▸ **Stored data**
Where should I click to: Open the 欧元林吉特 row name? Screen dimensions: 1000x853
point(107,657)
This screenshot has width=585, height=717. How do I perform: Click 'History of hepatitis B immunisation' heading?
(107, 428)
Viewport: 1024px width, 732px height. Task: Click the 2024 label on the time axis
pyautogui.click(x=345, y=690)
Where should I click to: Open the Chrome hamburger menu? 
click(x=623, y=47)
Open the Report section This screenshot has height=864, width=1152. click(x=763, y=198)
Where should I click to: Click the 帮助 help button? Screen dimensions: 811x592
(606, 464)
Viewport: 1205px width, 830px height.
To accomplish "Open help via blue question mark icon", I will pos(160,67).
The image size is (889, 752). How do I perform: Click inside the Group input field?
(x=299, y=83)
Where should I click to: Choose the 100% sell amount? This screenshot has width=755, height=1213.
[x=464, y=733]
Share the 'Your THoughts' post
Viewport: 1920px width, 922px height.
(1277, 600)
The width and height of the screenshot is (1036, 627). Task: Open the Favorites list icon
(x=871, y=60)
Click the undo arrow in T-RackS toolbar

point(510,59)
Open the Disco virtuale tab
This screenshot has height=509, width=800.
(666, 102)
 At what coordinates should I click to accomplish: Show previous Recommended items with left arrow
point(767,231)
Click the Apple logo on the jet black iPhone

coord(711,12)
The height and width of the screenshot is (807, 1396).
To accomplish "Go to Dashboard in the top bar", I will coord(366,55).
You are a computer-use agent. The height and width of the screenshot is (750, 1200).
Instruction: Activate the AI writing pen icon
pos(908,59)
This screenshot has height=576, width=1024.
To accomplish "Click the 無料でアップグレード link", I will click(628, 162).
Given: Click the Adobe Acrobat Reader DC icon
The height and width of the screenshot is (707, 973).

▸ **Your assignment**
Go through the data and gather every line that holds "will".

▸ **Exercise response**
To accomplish "Open help via blue question mark icon", I will pos(160,67).
To accomplish "Go to Dashboard in the top bar", I will coord(366,55).
To accomplish "Click the 無料でアップグレード link", I will click(628, 162).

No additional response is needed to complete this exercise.